GOAL OF THE EXERCISE:
Read through the lines below for the string "Terms" and copy each one that has it.

DATA SHOWN:

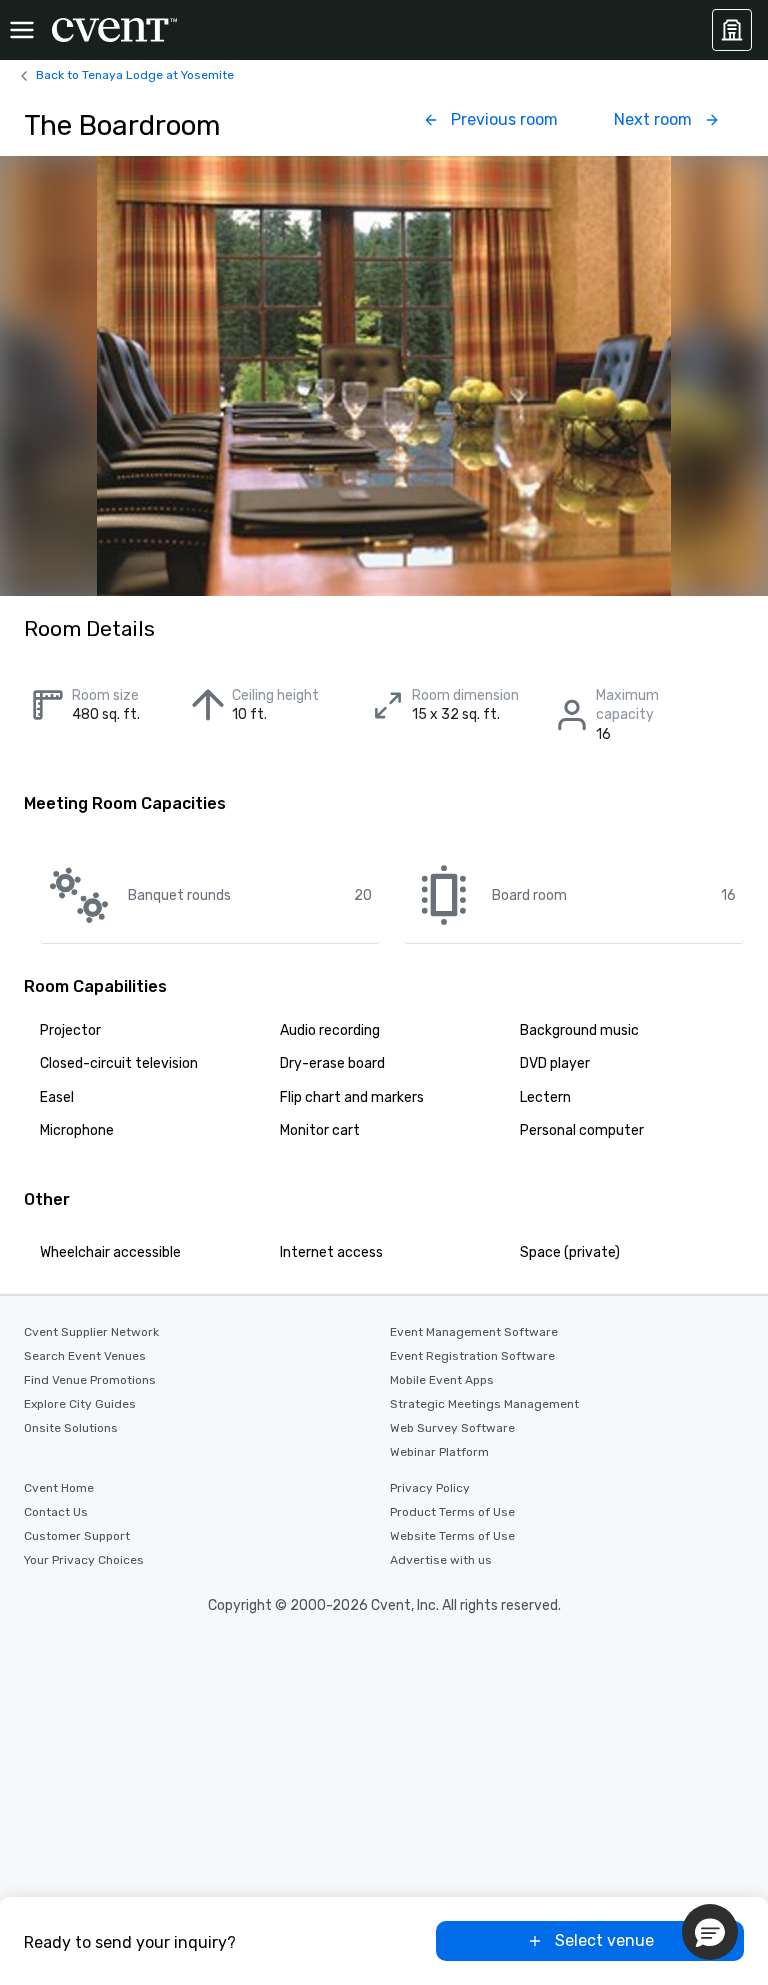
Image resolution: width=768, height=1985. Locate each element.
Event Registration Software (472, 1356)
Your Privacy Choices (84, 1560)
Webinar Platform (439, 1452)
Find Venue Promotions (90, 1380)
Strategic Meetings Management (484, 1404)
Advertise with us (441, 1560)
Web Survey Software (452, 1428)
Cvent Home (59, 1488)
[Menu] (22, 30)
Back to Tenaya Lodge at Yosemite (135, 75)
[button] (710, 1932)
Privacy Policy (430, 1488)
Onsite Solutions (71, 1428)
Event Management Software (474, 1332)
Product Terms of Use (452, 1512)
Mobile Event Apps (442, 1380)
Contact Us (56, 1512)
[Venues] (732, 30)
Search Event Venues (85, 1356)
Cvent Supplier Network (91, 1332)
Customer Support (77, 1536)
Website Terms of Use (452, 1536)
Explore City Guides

ANSWER BOX:
Product Terms of Use (452, 1512)
Website Terms of Use (452, 1536)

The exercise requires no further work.